What you should do - Report how many lines of the records below contain the string "search", matching case exactly. Give only the number.

Material provided -
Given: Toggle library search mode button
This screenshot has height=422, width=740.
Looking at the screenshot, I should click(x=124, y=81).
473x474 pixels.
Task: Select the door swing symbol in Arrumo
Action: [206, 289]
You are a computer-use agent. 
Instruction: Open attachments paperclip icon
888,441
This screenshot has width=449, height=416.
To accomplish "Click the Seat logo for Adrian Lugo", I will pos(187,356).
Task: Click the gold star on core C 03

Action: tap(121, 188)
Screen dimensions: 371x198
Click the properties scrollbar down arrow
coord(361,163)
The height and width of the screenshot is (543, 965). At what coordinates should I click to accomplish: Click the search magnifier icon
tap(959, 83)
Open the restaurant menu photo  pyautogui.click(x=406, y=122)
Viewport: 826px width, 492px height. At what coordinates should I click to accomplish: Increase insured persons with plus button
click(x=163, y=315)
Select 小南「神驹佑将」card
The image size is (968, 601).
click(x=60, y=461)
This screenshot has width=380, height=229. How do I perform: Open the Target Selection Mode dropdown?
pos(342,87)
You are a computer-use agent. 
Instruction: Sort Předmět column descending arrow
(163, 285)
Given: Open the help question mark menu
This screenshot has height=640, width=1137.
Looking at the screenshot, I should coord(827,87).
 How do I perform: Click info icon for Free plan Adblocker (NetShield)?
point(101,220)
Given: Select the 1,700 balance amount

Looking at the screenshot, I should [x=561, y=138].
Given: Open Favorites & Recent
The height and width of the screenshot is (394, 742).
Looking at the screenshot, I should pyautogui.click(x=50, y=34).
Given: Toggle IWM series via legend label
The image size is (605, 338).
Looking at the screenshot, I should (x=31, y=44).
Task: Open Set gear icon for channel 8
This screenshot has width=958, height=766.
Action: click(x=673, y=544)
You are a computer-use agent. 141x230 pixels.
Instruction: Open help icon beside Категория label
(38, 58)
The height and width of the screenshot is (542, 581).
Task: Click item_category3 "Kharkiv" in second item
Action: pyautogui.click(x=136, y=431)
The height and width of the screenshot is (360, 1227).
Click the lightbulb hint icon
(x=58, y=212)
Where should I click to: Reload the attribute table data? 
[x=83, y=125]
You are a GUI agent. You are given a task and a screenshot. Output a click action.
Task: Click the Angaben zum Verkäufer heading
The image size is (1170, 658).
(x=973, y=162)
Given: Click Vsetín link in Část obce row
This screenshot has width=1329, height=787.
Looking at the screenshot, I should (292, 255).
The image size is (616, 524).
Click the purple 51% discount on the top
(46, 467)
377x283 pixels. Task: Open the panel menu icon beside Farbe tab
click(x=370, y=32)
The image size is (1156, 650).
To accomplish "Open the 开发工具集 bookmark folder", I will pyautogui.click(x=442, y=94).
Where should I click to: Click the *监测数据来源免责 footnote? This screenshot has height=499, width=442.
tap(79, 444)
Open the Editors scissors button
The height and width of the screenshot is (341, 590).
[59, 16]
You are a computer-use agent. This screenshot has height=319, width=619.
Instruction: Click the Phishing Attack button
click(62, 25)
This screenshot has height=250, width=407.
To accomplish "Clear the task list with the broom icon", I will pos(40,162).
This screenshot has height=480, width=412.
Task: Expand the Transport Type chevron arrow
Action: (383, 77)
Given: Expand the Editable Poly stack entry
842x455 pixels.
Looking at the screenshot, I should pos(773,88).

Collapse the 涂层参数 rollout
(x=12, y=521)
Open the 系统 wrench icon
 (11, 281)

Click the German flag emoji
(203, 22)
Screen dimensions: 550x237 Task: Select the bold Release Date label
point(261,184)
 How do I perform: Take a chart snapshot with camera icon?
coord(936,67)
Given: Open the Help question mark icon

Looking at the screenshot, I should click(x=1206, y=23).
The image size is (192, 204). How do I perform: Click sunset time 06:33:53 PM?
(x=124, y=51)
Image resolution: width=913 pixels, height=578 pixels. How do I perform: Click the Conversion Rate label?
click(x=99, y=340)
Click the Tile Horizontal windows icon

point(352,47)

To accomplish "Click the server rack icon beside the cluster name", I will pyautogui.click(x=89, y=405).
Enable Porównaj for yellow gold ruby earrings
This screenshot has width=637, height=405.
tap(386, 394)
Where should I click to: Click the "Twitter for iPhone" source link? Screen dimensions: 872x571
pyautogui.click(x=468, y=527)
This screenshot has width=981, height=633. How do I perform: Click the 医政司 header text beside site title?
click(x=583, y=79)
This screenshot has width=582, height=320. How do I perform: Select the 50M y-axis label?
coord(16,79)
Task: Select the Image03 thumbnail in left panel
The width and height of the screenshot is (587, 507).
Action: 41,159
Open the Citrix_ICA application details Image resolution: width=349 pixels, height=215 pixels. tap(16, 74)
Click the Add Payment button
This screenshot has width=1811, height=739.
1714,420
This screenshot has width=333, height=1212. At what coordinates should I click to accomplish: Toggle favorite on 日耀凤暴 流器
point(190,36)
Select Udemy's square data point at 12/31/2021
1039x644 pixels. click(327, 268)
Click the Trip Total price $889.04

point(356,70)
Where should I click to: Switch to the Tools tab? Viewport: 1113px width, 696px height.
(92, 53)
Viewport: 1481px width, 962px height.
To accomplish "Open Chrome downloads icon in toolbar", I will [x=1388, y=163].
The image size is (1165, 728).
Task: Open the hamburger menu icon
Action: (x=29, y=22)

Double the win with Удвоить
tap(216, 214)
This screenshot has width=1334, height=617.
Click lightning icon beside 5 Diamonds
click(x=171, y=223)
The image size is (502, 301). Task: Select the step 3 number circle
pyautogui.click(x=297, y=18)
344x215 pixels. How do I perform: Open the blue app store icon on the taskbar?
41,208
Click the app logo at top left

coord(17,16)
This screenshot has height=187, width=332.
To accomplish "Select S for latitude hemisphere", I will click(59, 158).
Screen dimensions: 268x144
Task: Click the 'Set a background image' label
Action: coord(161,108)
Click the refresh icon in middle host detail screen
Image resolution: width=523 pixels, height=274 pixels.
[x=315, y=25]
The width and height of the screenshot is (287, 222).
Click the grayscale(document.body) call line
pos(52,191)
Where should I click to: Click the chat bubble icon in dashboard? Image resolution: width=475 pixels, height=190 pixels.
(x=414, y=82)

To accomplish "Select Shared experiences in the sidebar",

Exercise solution - 2